By Michael Kim
Reiterating Above-Consensus EPS Estimates
Ahead of 2Q25 earnings results likely to be reported during the first week of August, we are reiterating our 2025 and 2026 Adjusted EPS estimates of $0.31 and $0.40, respectively. Notably, non-GAAP Adjusted EPS figures exclude stock-based compensation expense, amortization of purchased intangible assets, other income/expense, integration costs, transaction costs, goodwill impairment charges, changes in contingent considerations, and related tax impacts, as well as preferred stock dividends.
Furthermore, no change to our $5.00 DCF-derived price target. While CareCloud (NASDAQ:CCLD) has meaningfully outperformed more recently (discussed below), we still see considerable upside potential for the stock from current levels, as awareness and appreciation of the company’s unique business model, durable competitive/technology advantages, and reaccelerating growth prospects continue to build. To be sure, comparable Healthcare Information Services small cap stocks continue to trade at significantly higher Price-to-Earnings multiples across the board, thereby reinforcing our DCF work.
Key 2Q25 highlights:
1. Strong outperformance: For the quarter, the stock was up 70% meaningfully outperforming the 15% gain for the Russell Microcap Index. In fact, CCLD was amongst the best performing stocks in the index during 2Q25. That said, we note the stock materially underperformed in late 1Q25, with much of the downward pressure related to the mandatory conversion of 3.5 million Series A Preferred shares in early March, and the subsequent selling of the resulting common stock.
2. Russell index inclusion: At the close of 2Q25, CCLD was added to the Russell Microcap Index. While difficult to accurately calculate, we expect inclusion in the index to drive incremental buying in the near-term, as mutual funds/ETFs tracking the index take positions to minimize tracking error.
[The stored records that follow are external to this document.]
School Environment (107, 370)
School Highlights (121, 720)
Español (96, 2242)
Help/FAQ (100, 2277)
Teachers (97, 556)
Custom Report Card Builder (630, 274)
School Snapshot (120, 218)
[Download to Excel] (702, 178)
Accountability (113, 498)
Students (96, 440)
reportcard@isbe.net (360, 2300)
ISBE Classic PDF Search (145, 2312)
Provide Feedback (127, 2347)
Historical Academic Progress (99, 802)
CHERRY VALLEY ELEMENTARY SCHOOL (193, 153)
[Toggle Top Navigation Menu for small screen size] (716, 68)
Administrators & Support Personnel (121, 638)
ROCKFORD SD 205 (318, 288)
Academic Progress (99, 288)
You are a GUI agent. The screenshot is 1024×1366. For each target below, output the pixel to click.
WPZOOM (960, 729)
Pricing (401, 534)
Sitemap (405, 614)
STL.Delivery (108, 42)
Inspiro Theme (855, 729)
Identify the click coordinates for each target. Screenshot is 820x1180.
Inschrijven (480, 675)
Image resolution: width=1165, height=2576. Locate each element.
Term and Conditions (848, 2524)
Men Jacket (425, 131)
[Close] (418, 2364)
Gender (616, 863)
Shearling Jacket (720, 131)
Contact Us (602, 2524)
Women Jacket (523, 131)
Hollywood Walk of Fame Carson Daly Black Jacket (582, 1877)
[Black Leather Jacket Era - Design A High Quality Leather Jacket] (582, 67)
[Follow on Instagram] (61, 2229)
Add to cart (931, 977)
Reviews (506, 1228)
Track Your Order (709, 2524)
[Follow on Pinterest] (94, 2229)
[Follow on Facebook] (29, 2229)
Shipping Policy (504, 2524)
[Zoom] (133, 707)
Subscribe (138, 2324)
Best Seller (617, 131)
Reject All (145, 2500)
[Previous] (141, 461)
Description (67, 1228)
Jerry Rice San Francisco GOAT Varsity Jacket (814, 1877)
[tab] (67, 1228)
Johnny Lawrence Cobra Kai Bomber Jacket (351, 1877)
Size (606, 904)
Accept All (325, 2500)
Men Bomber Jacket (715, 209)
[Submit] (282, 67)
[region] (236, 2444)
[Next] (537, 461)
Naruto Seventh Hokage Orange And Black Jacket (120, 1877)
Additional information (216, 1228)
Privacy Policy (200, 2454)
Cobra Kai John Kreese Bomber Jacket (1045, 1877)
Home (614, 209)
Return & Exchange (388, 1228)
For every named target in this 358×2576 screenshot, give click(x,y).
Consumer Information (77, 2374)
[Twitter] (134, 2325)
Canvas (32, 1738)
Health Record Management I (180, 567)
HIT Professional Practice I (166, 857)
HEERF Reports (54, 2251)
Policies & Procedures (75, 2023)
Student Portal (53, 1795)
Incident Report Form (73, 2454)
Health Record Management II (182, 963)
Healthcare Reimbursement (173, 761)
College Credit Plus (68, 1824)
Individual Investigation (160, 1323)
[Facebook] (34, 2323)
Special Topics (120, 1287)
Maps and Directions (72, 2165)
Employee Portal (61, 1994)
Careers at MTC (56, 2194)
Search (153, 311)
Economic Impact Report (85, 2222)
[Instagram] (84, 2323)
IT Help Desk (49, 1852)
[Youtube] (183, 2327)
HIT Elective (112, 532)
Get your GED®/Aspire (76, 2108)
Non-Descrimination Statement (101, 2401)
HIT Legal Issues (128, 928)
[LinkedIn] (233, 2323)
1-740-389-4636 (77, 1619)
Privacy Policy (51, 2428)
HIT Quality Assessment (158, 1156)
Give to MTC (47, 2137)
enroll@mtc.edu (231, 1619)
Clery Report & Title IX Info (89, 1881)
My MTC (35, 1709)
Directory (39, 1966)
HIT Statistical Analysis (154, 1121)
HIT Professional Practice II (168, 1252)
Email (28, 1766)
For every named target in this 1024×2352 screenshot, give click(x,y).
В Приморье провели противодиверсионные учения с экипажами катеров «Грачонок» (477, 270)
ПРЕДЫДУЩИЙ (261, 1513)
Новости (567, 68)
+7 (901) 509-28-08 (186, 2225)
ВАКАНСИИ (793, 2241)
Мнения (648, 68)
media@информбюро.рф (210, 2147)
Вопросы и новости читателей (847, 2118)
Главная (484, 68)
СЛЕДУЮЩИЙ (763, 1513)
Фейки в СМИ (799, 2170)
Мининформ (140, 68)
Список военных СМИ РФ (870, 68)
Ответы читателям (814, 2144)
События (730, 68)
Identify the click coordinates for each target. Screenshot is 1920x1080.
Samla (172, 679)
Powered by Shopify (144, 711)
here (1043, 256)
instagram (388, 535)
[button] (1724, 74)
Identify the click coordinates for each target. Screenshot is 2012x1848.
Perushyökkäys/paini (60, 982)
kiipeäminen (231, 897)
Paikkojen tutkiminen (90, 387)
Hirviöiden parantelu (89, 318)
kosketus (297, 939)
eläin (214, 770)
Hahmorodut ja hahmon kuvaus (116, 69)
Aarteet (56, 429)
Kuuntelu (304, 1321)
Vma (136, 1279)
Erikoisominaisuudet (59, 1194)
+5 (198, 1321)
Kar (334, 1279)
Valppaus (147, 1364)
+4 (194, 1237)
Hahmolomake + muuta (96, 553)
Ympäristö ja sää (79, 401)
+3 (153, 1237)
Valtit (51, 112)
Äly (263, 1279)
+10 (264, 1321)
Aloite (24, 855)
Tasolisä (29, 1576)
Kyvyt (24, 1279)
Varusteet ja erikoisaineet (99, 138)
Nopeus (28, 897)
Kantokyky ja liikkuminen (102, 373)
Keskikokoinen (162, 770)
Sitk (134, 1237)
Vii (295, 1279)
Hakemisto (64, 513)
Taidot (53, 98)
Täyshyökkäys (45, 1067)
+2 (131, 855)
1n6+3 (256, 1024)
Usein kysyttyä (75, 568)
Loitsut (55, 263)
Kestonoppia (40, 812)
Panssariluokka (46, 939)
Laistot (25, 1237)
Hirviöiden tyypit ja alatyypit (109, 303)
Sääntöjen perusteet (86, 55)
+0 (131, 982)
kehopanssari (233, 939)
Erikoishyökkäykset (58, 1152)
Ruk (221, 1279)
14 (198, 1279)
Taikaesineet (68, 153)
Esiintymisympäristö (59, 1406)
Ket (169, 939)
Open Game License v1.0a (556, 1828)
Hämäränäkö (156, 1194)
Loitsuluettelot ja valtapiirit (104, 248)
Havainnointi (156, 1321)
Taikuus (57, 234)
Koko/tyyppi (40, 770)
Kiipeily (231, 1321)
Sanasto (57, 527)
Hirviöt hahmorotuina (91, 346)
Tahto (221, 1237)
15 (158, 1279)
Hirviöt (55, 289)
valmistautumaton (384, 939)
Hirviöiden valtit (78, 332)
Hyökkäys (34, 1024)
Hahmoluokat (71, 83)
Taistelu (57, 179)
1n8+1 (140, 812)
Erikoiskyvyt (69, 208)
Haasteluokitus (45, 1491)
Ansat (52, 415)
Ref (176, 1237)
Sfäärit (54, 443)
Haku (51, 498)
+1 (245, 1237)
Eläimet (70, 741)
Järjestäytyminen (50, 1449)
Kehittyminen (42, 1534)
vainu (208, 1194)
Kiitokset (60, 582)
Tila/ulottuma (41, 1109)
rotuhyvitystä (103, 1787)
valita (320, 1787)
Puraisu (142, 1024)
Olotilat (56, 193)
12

3. Putting Artificial Intelligence (AI) into everything: From a business perspective, management remains focused on transforming the broader healthcare journey by increasingly leveraging Artificial Intelligence to enhance growth and drive operational efficiencies. Indeed, the company launched CareCloud’s AI Center of Excellence last quarter, with the goal of enhancing CCLD’s value proposition to clients (and acquisition targets) by integrating AI-enabled services across patient engagement, electronic health records, clinical documentation, revenue cycle management, practice management, analytics, and back-office functions (see our recent fireside chat with Stephen Snyder and Hadi Chaudhry, Co-Chief Executive Officers – http://scr.zacks.com/news/news-details/2025/Fireside-Chat-with-Stephen-Snyder-and-Hadi-Chaudhry-Co-Chief-Executive-Officers-of-CareCloud-Inc-).
4. Looking for an EPS beat: Our Adjusted EPS estimates of $0.08 for 2Q25, $0.31 for 2025, and $0.40 for 2026 remain 15% to 30% above current consensus figures. While our revenue forecasts remain modestly ahead of general expectations, much of the upside variances seemingly center on more favorable margin assumptions. Notably, the company recently disclosed cash on the balance sheet ended 2Q25 at $10+ million, up from $6.8 million as of March 31, 2025, suggesting continued strong free cash flow generation.